16. Ceza Dairesi Esas No: 2020/4091 Karar No: 2021/1126 Karar Tarihi: 15.02.2021
Silahlı terör örgütüne üye olma - Yargıtay 16. Ceza Dairesi 2020/4091 Esas 2021/1126 Karar Sayılı İlamı
Özet:
Mahkeme, sanığın silahlı terör örgütüne üye olma suçundan 3713 sayılı Kanun'un 5/1, TCK'nın 314/2, 62/1, 53/1, 58/9, 63. maddelerine uygun olarak hükmedilen hapis cezasını onamıştır. Bozmaya uyularak yapılan yargılama sürecindeki usuli işlemlerin kanuna uygun olarak yapıldığı, hükme esas alınan tüm delillerin hukuka uygun olarak elde edildiğinin belirlendiği, aşamalarda ileri sürülen iddia ve savunmaların temyiz denetimini sağlayacak biçimde eksiksiz sergilendiği, özleri değiştirmeksizin tartışıldığı, vicdani kanının kesin, tutarlı ve çelişmeyen verilere dayandırıldığı, eylemlerin doğru olarak nitelendirildiği ve kanunda öngörülen suç tipine uyduğu, yaptırımların kanuni bağlamda şahsileştirilmek suretiyle uygulandığı belirtilmiştir. Kanun maddeleri ise şöyledir: 3713 sayılı Kanun'un 5/1, TCK'nın 314/2, 62/1, 53/1, 58/9, 63. maddeleri.
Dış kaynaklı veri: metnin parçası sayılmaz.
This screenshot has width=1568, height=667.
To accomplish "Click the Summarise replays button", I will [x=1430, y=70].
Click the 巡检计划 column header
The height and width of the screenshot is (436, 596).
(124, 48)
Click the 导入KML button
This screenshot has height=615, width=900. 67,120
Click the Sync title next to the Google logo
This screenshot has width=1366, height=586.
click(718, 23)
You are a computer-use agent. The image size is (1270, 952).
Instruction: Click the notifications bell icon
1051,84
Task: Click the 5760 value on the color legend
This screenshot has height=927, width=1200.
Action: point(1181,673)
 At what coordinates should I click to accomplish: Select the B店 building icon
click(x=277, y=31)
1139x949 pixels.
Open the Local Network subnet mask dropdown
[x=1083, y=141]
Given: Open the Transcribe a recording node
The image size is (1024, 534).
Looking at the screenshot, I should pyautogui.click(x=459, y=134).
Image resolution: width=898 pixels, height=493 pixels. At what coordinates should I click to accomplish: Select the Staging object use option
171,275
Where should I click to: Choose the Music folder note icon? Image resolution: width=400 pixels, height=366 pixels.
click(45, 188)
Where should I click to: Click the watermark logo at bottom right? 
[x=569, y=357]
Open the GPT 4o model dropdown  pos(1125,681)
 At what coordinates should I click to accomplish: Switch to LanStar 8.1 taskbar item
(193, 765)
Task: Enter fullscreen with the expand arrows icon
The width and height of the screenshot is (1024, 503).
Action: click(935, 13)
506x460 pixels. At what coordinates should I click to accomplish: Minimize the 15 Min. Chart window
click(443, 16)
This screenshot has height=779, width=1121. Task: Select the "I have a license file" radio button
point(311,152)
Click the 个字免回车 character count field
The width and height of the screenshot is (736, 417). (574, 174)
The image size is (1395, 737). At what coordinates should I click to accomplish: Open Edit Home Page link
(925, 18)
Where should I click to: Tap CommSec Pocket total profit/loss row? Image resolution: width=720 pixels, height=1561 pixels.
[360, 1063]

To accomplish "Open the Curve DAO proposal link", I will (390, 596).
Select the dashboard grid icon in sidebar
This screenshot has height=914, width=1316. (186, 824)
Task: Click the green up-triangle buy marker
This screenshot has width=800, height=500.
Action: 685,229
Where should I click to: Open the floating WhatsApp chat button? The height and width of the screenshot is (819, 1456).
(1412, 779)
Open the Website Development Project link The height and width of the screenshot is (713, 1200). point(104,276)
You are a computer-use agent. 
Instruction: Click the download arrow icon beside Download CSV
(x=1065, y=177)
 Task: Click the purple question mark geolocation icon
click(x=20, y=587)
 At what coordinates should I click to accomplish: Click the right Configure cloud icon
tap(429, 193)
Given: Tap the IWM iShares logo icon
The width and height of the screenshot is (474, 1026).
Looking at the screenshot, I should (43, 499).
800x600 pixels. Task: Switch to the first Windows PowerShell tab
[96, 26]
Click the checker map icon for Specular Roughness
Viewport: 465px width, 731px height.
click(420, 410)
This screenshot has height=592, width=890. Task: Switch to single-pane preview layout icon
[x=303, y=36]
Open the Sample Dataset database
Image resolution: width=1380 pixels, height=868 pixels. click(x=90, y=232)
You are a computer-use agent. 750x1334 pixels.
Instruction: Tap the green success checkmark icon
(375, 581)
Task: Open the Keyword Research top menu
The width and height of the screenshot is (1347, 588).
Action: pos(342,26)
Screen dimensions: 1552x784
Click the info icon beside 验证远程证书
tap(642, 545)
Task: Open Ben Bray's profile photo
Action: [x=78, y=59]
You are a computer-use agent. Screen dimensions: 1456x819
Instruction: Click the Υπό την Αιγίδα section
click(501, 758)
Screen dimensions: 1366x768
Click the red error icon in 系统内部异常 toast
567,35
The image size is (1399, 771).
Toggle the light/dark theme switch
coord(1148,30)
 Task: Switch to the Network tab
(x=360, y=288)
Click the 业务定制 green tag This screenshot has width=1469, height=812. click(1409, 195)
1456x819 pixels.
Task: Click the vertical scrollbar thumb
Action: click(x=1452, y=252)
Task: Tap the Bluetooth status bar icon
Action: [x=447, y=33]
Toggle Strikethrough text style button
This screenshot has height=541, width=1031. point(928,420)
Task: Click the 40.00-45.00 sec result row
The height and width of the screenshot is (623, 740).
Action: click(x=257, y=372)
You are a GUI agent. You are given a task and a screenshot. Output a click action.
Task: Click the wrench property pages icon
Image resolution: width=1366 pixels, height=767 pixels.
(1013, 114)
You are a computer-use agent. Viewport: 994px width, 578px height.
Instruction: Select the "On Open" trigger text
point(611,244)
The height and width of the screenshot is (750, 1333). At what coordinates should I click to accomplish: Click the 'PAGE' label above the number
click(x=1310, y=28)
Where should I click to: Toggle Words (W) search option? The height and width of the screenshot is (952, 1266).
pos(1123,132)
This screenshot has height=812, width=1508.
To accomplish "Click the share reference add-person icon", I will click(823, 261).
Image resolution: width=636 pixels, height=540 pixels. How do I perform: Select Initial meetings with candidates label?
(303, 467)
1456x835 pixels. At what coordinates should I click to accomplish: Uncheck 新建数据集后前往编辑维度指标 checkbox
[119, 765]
16. Ceza Dairesi 2020/4091 E. , 2021/1126 K.
"İçtihat Metni"
Mahkemesi :Ceza Dairesi Suç : Silahlı terör örgütüne üye olma Hüküm : TCK"nın 314/2, 3713 sayılı Kanunun 5/1, TCK’nın 62/1, 53/1, 58/9, 63. maddeleri uyarınca hükmedilen hapis cezası
Bozma üzerine Bölge Adliye Mahkemesince verilen hüküm temyiz edilmekle; Temyiz edenin sıfatı, başvurunun süresi, kararın niteliği, ve temyiz sebebine göre dosya incelendi, gereği düşünüldü; Temyiz talebinin reddi nedenleri bulunmadığından işin esasına geçildi; Hükmedilen cezanın süresine göre koşulları bulunmadığından sanık müdafinin duruşmalı inceleme isteminin CMK’nın 299. maddesi gereğince reddine, Vicdani kanının oluştuğu duruşma sürecini yansıtan tutanaklar, belgeler ve gerekçe içeriğine göre yapılan incelemede; Toplanan deliller suçun sübuta erdiği hususunda vicdani kanaatin oluşması için yeterli olup, şüpheye yer bırakmamış olması karşısında; sanığın Bylock kullanıp kullanmadığının tespitine ilişkin ayrıntılı Bylock tespit değerlendirme raporunun gelmemesi mevcut delil durumu itibarıyla sonuca etkili görülmemiştir. Bozmaya uyularak yapılan yargılama sürecindeki usuli işlemlerin kanuna uygun olarak yapıldığı, hükme esas alınan tüm delillerin hukuka uygun olarak elde edildiğinin belirlendiği, aşamalarda ileri sürülen iddia ve savunmaların temyiz denetimini sağlayacak biçimde eksiksiz sergilendiği, özleri değiştirmeksizin tartışıldığı, vicdani kanının kesin, tutarlı ve çelişmeyen verilere dayandırıldığı, eylemlerin doğru olarak nitelendirildiği ve kanunda öngörülen suç tipine uyduğu, yaptırımların kanuni bağlamda şahsileştirilmek suretiyle uygulandığı anlaşılmakla; sanık müdafiinin temyiz dilekçesinde ileri sürdüğü nedenler yerinde görülmediğinden CMK’nın 302/1. maddesi gereğince temyiz davasının esastan reddiyle hükmün ONANMASINA, 28.02.2019 tarihinde yürürlüğe giren 20.02.2019 tarih ve 7165 sayılı Kanunun 8. maddesiyle değişik 5271 sayılı Kanunun 304. maddesi uyarınca dosyanın Antalya Bölge Adliye Mahkemesi 2. Ceza Dairesine gönderilmek üzere Yargıtay Cumhuriyet Başsavcılığına TEVDİİNE, 15.02.2021 tarihinde oybirliğiyle karar verildi.